Saturday, November 10, 2018

Armistice Day, Plus 100 Years

                   The Last Post

The stars are shining bright above the camps,
The bugle calls float skyward, faintly clear;
Over the hill the mist-veiled motor lamps
Dwindle and disappear.

The notes of day's goodbye arise and blend
with the low murmurous hum from tree and sod,
And swell into that question at the end
They ask each night of God--

Whether the dead within the burial ground
Will ever overthrow their crosses grey,
And rise triumphant from each lowly mound
To greet the dawning day.

Whether the eyes which battle sealed in sleep
Will open to reveille once again,
And forms, once mangled, into rapture leap,
Forgetful of their pain,

But still the stars above the camp shine on,
Giving no answer for our sorrow's ease,
And one more day with the Last Post has gone,
Dying upon the breeze.

Vera Brittain, V.A.D. Nurse


                                        Aftermath

Have you forgotten yet?...
For the world's events have rumbled on since those gagged days,
Like traffic checked while at the crossing of city-ways:
And the haunted gap in your mind has filled with thoughts that flow
Like clouds in the lit heaven of life; and you're a man reprieved to go,
Taking your peaceful share of Time, with joy to spare.
But the past is just the same- and War's a bloody game...
Have you forgotten yet?
Look down, and swear by the slain of the War that you'll never forget.
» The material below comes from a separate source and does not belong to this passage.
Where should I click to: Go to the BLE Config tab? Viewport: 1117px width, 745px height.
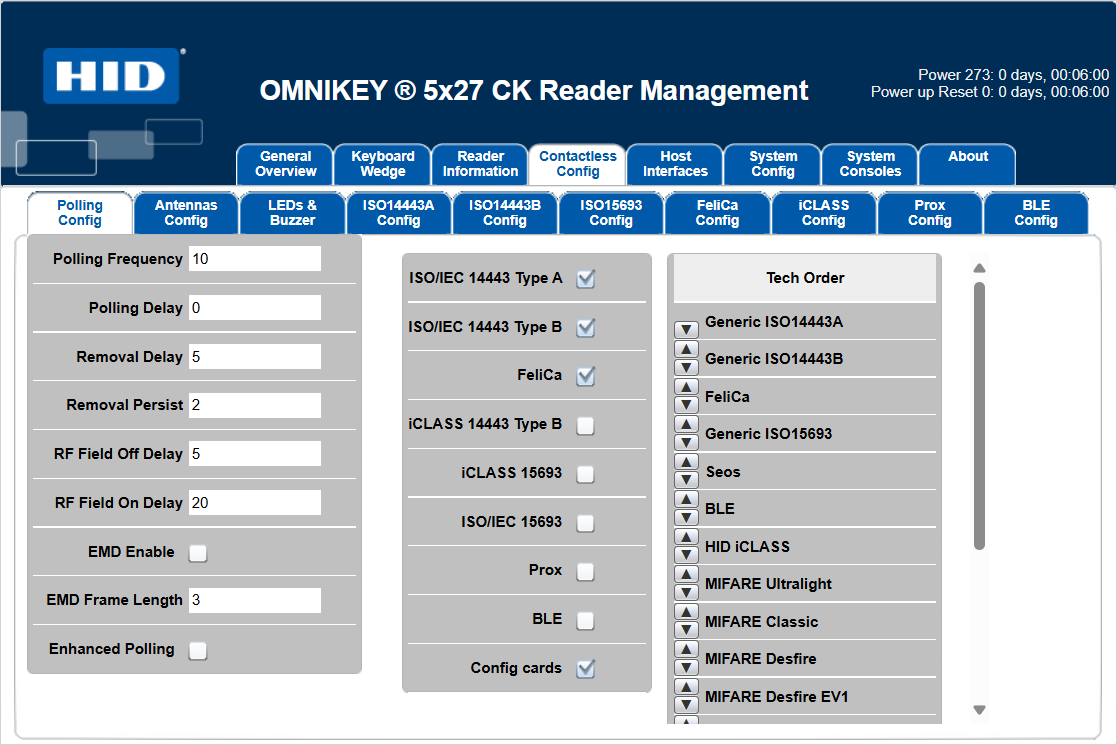pos(1035,213)
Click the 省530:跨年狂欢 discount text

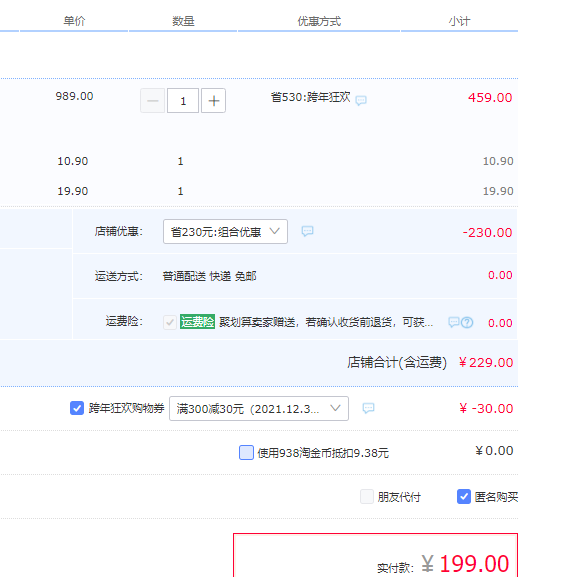(311, 97)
Do you remember the dark months you held the sector at Mametz-
The nights you watched and wired and dug and piled sandbags on parapets?
Do you remember the rats; and the stench
of corpses rotting in front of the front-line trench-
And dawn coming, dirty-white, and chill with a hopeless rain?
Do you ever stop and ask, "Is it all going to happen again?"

Do you remember the hour of din before the attack-
And the anger, the blind compassion that seized and shook you then
As you peered at the doomed and haggard faces of your men?
Do you remember the stretcher-cases lurching back
With dying eyes and lolling heads-those ashen-grey
Masks of the lads who once were keen and kind and gay?

Have you forgotten yet?...
Look up, and swear by the green of the spring that you'll never forget.